注意事项: chqrlie指出了许多基本问题,但这是一些重构的代码。


您的主要问题是unload实际上没有删除节点。


要注意的一件事是每个字符串使用tolower 一次更容易/更快/更好。

如果小写版本是我们在节点中存储的版本,并且我们将check中的搜索词小写,则可以使用strcmp代替strcasecmp [必须在每个循环迭代中为两个参数重做小写字母。]

因此,我更改了hash函数以使其参数“就地”小写。


正如我在上面的评论中提到的,print多余地重读了字典文件。因此,我删除了该代码。如果必须这样做,则应该进入另一个函数,或者load和/或check应该被重用。

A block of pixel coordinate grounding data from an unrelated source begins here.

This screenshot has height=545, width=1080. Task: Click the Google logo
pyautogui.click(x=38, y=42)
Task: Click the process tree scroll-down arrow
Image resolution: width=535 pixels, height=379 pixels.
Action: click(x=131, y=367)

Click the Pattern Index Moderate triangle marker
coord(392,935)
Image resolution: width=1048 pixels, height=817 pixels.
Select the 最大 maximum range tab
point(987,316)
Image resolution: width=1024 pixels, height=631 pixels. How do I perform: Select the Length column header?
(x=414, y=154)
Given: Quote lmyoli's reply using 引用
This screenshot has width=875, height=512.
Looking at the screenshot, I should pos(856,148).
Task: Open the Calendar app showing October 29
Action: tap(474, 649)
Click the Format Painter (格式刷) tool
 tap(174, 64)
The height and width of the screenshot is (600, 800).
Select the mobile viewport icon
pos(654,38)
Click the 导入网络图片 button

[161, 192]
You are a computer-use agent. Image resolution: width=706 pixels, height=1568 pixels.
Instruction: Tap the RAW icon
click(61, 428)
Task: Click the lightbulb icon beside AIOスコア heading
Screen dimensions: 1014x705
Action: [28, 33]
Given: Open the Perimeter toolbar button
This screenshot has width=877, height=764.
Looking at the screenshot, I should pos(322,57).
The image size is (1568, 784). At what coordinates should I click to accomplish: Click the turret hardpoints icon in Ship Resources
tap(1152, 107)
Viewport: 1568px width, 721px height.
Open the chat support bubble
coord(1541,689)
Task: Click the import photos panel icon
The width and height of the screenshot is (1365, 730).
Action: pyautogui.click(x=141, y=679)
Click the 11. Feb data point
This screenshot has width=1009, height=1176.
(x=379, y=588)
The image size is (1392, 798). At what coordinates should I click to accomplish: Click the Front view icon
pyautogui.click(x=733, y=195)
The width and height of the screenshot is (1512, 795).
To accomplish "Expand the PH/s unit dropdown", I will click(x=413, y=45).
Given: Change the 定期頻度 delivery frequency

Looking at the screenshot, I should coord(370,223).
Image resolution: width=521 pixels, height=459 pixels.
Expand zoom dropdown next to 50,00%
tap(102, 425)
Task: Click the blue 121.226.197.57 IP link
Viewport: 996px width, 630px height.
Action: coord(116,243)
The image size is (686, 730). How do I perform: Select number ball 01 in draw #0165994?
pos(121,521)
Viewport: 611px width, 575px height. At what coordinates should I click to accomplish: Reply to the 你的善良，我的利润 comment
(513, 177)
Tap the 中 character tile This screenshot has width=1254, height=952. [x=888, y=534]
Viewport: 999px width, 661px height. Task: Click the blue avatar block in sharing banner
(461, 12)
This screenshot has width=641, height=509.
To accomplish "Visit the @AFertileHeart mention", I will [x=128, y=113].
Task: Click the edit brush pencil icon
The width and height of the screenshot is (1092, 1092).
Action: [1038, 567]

(即)print应该做好一件事情 [一种编程准则]。


我个人不喜欢“侧边栏”评论:

if (unload()) // if unloaded successfully (function call), print contents

我更喜欢注释在行上方:

// if unloaded successfully (function call), print contents
if (unload())

对我来说,这更清楚了,它有助于防止行的宽度超过80个字符。


某些固定常数(例如HASH_MAXLENGTH)是全局变量。这样可以防止它们被用来定义数组

(例如)你不能说:

node *HASH_TABLE[HASH_MAX];

并且不得不将其“硬连线”为:

node *HASH_TABLE[50];

如果我们使用#defineenum定义它们,那么我们可以使用首选的定义。


做类似的事情:

for (int i = 0; i < strlen(word); i++)

将循环时间从O(length)延长到O(length ^ 2),因为strlen在循环内被称为“长度”时间,并且每次都重新扫描字符串。

要做的更好:

int len = strlen(word);
for (int i = 0; i < len; i++)

但是即使这样,缓冲区也需要额外扫描。最好做类似的事情:

for (int chr = *word++;  chr != 0;  chr = *word++)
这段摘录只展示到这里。